Protokoll der Sitzung vom 15.11.2007

Meine Damen und Herren, ich könnte Ihnen zu unserem Hochschulgesetz, zur Hochschulzulassung und zur Autonomie vieles sagen. Ich will das heute nicht tun; denn eigentlich müssten Sie alles wissen.

Meine Damen und Herren, Lichtenberg hat einmal einen ganz schlichten Satz gesagt, den man ihm gar nicht zutraut: „Was hilft der schönste Sonnenaufgang, wenn wir nicht aufstehen.“ - Stehen Sie endlich auf!

(Starker Beifall bei der CDU und bei der FDP - David McAllister [CDU]: Sehr gut!)

Meine Damen und Herren, wir kommen zur Abstimmung.

Wer der Beschlussempfehlung des Ausschusses - sie lautet auf Ablehnung - zustimmen möchte, den bitte ich um sein Handzeichen. - Die Gegenprobe! - Stimmenthaltungen? - Das Erste war die Mehrheit.

Ich rufe jetzt auf

Tagesordnungspunkt 23: Zweite Beratung: Verbrechen des DDR-Unrechtsregimes

wissenschaftlich aufarbeiten - Antrag der Fraktionen der CDU und der FDP

Drs. 15/4022 Beschlussempfehlung des

Ausschusses für Bundes- und Europaangelegenheiten und Medien - Drs. 15/4199

Die Beschlussempfehlung lautet auf Annahme in geänderter Fassung.

Die Fraktionen sind übereingekommen, über diesen Tagesordnungspunkt ohne Aussprache abzustimmen.

Wir kommen zur Abstimmung.

Wer der Beschlussempfehlung des Ausschusses zustimmen möchte, den bitte ich um ein Handzeichen. - Die Gegenprobe! - Stimmenthaltungen! Damit ist der Beschlussempfehlung einstimmig zugestimmt worden.

# # # # #

ZU BEARBEITENDE AUFGABEN
(a) Fassen Sie das Sitzungsprotokoll in drei Sätzen zusammen.
(b) Führen Sie das Sitzungsprotokoll vom 15.11.2007 im Anschluss an seinen letzten Satz fort.
Für das Sitzungsprotokoll sind die Einträge ohne jeden Belang.

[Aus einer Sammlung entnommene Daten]
# # # # #

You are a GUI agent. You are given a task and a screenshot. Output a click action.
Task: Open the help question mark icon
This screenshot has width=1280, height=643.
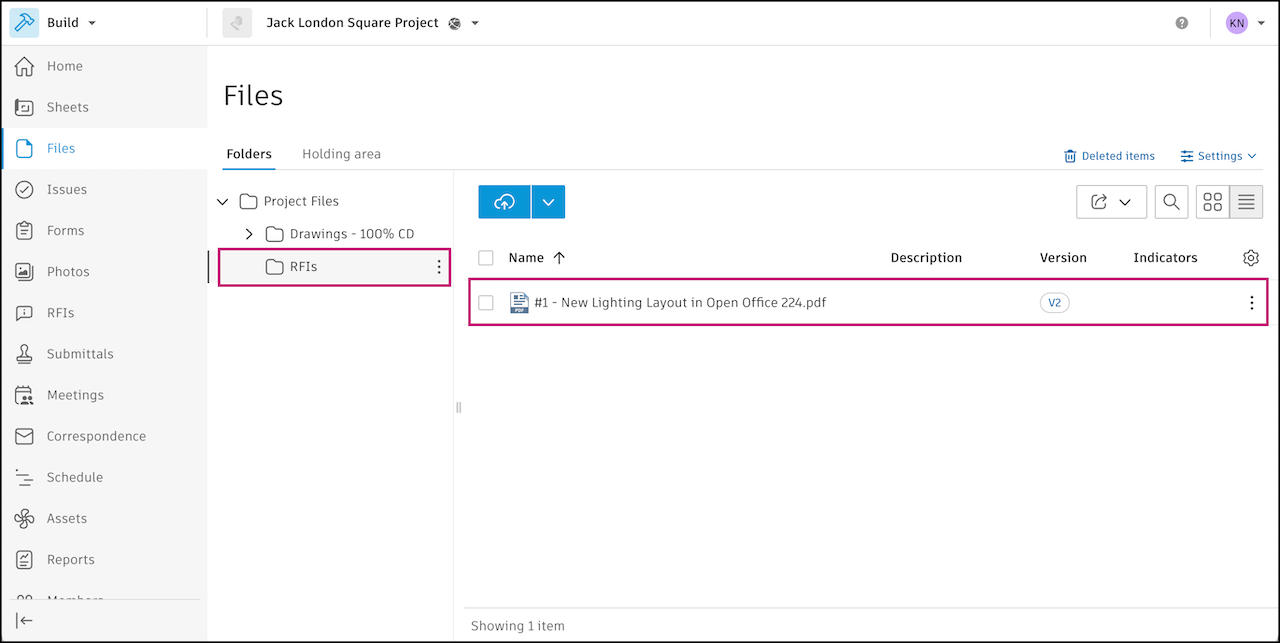[x=1182, y=23]
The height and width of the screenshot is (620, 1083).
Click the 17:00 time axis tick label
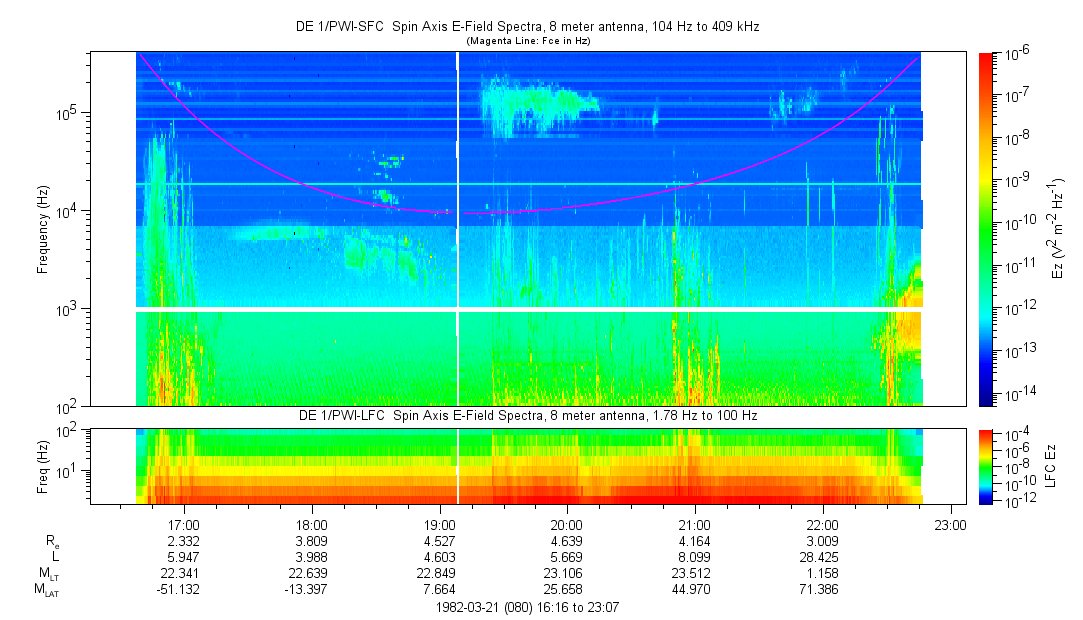[x=184, y=524]
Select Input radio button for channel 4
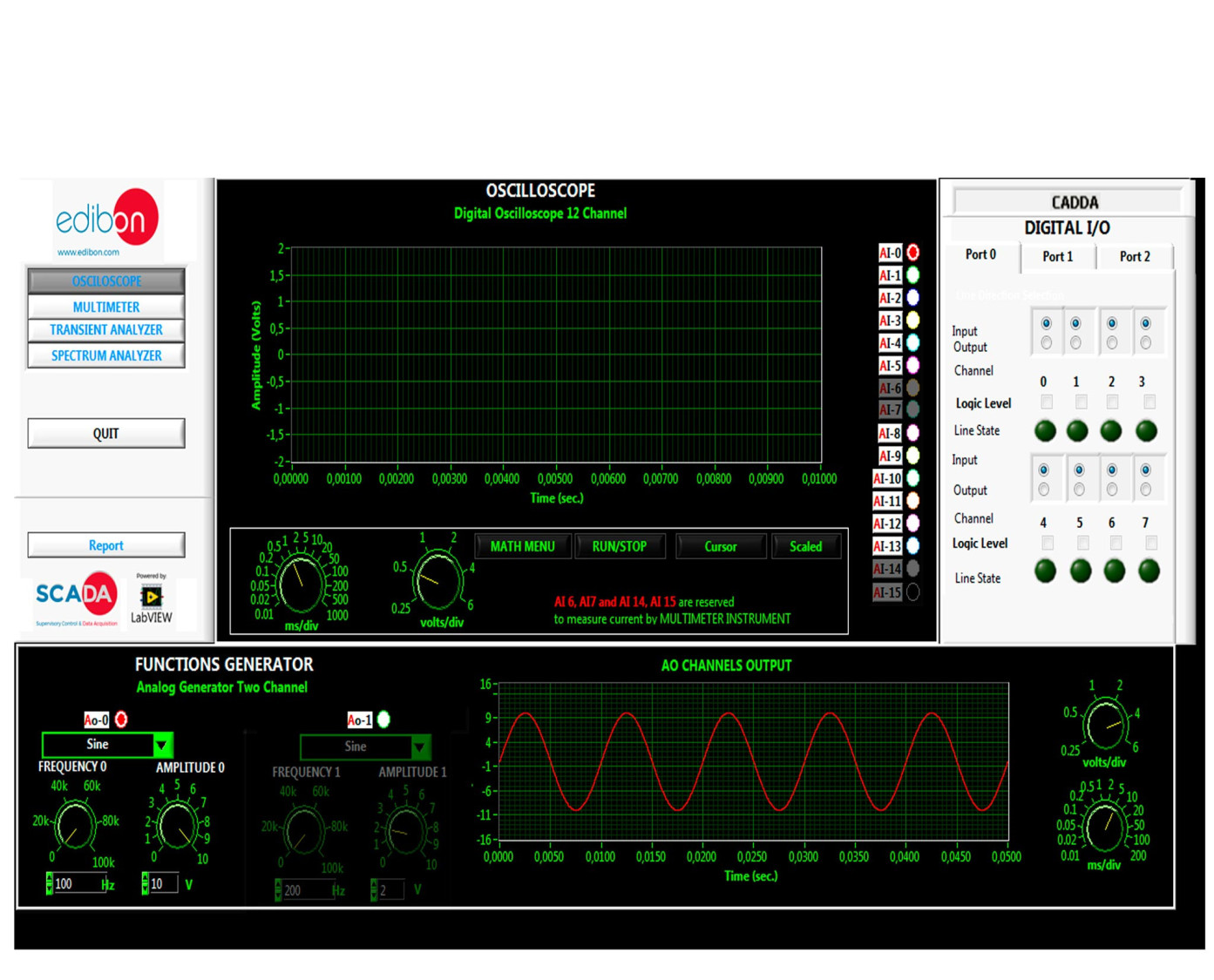Screen dimensions: 1214x980 (x=1043, y=468)
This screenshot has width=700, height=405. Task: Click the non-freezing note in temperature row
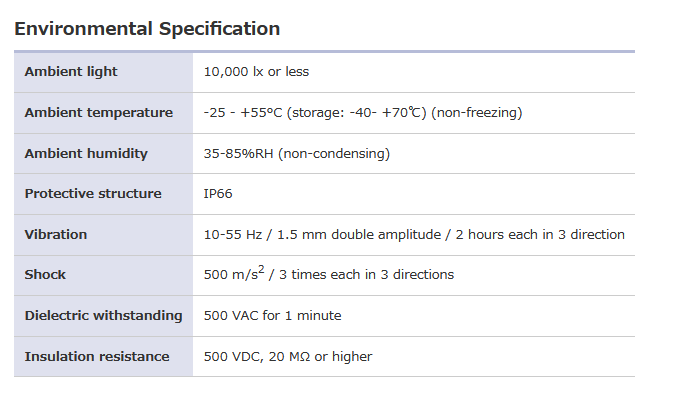click(476, 113)
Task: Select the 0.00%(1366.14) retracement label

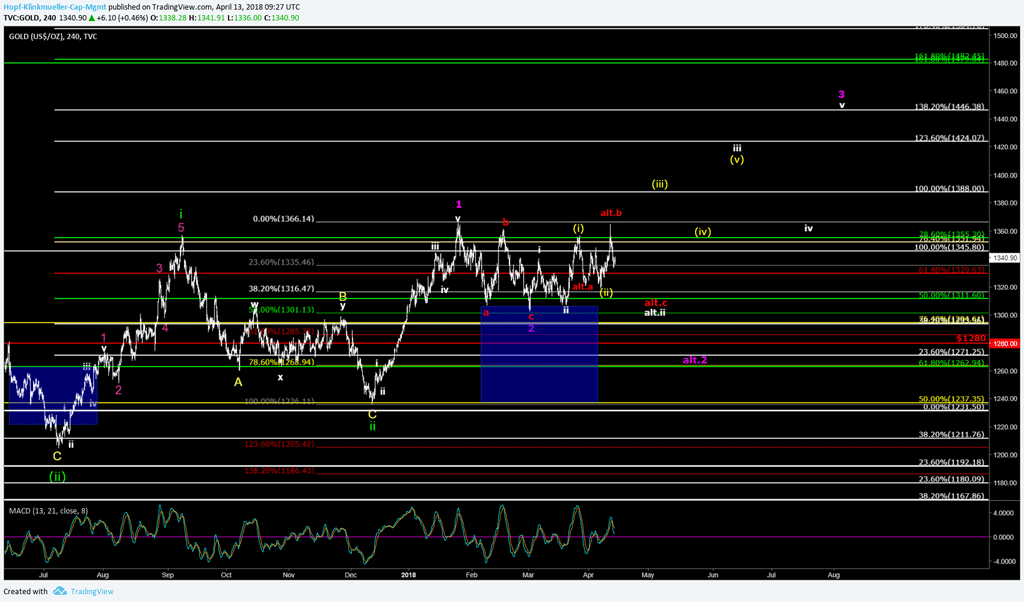Action: click(281, 219)
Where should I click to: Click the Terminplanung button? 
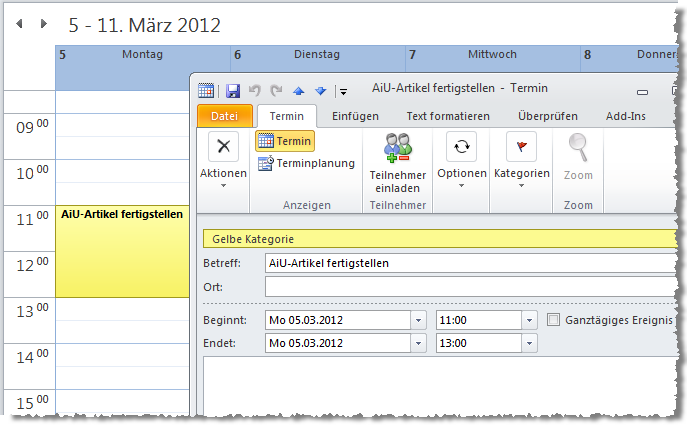306,163
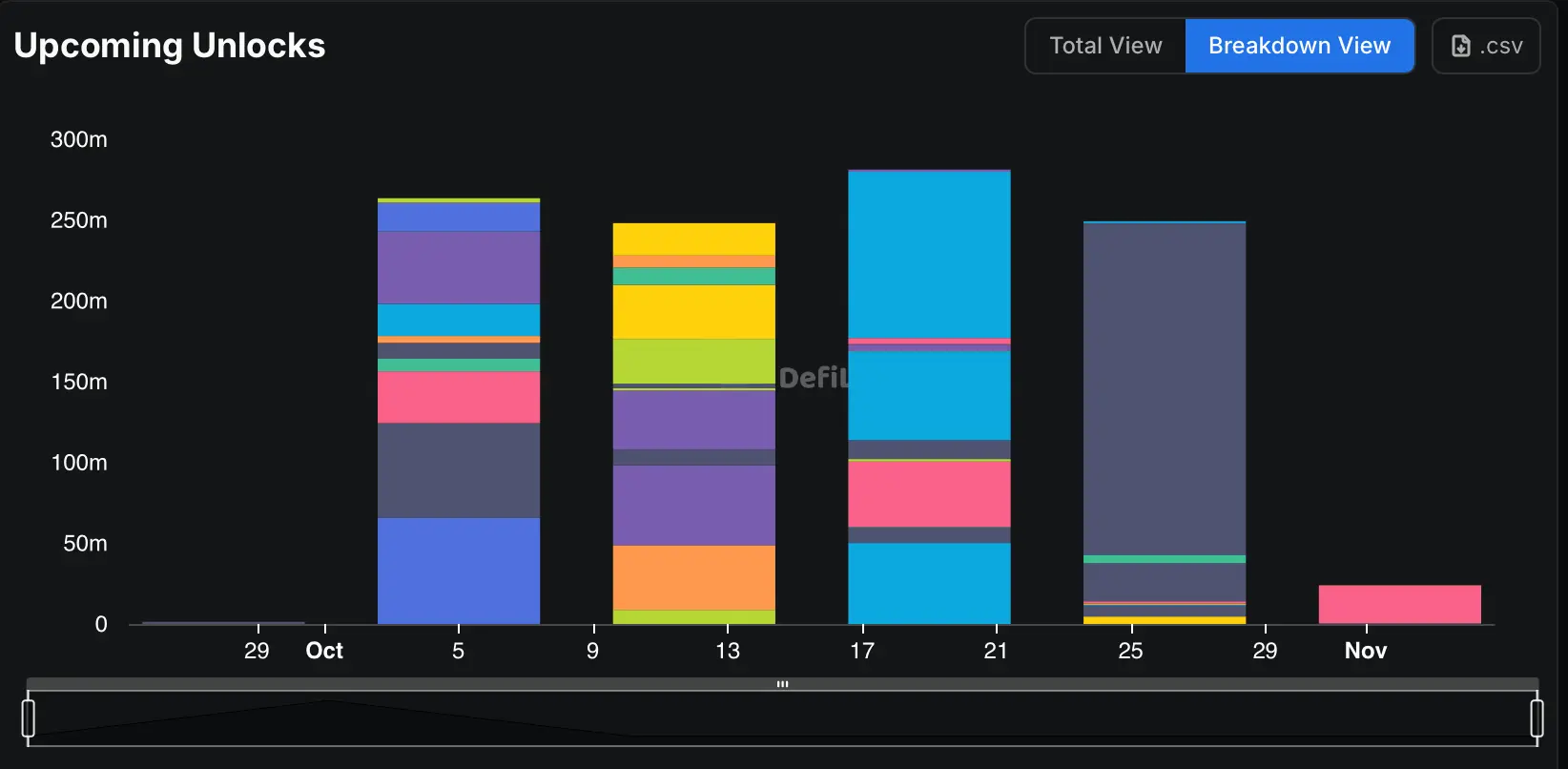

# # # # #

DIE ERGEBNISSE
(a) In einer Rede wird darauf verzichtet, sich ausführlich zum Hochschulgesetz, zur Hochschulzulassung und zur Autonomie zu äußern, und mit einem Zitat Lichtenbergs ergeht die Aufforderung, endlich aufzustehen, worauf starker Beifall bei CDU und FDP folgt. Bei der anschließenden Abstimmung erhält die Beschlussempfehlung des Ausschusses, die auf Ablehnung lautet, die Mehrheit. Unter Tagesordnungspunkt 23 wird ohne Aussprache einstimmig der Beschlussempfehlung zugestimmt, den Antrag von CDU und FDP zur wissenschaftlichen Aufarbeitung der Verbrechen des DDR-Unrechtsregimes in geänderter Fassung anzunehmen.

(b)
Ich rufe nun folgende Punkte vereinbarungsgemäß zusammen auf

Tagesordnungspunkt 24: Einzige (abschließende) Beratung: Briefmonopol bis zur EU-weiten Öffnung des Postmarktes erhalten - fairen Wettbewerb sicherstellen - Antrag der Fraktion der SPD - Drs. 15/3914 - Beschlussempfehlung des Ausschusses für Wirtschaft, Arbeit und Verkehr - Drs. 15/4200

und

Tagesordnungspunkt 25: Zweite Beratung: Mindestlohn für Briefzusteller ermöglichen - Wulff muss Hirche in die Schranken weisen Antrag der Fraktion der SPD

Drs. 15/4107 Beschlussempfehlung des

Ausschusses für Wirtschaft, Arbeit und Verkehr - Drs. 15/4201

Die Beschlussempfehlungen zu beiden Anträgen lauten auf Ablehnung.

Eine Berichterstattung ist nicht vorgesehen.

Wir kommen zur Beratung. Das Wort hat der Kollege Jüttner für die SPD-Fraktion.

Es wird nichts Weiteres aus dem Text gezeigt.